What needs to be done >>
The answer is the line that contains "Select the 视频 storage entry" followed by every later line of the entries below, each repeated exactly, and nothing else.

Task inputs >>

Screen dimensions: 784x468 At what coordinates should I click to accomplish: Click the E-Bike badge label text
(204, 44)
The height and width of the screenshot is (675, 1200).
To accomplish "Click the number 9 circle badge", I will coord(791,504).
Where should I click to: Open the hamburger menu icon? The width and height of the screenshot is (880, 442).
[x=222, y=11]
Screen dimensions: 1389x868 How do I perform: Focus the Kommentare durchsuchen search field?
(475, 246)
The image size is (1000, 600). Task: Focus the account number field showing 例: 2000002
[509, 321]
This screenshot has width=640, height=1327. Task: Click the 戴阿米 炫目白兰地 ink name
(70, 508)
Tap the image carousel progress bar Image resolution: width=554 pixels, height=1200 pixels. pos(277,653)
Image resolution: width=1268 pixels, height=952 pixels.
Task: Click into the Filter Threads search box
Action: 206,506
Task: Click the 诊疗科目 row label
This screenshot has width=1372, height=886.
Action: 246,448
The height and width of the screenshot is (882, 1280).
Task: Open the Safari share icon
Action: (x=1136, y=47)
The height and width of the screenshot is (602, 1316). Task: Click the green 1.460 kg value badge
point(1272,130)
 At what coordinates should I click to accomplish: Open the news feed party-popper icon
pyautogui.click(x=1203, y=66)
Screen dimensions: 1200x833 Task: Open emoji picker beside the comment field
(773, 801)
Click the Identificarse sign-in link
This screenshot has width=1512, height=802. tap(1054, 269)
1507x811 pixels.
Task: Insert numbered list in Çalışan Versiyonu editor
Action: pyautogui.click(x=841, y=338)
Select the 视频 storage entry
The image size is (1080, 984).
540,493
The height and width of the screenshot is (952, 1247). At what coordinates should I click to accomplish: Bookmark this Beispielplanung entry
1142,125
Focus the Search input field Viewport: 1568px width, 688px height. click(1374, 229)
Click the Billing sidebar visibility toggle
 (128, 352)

Your response >>
Select the 视频 storage entry
The image size is (1080, 984).
540,493
The height and width of the screenshot is (952, 1247). At what coordinates should I click to accomplish: Bookmark this Beispielplanung entry
1142,125
Focus the Search input field Viewport: 1568px width, 688px height. click(1374, 229)
Click the Billing sidebar visibility toggle
 (128, 352)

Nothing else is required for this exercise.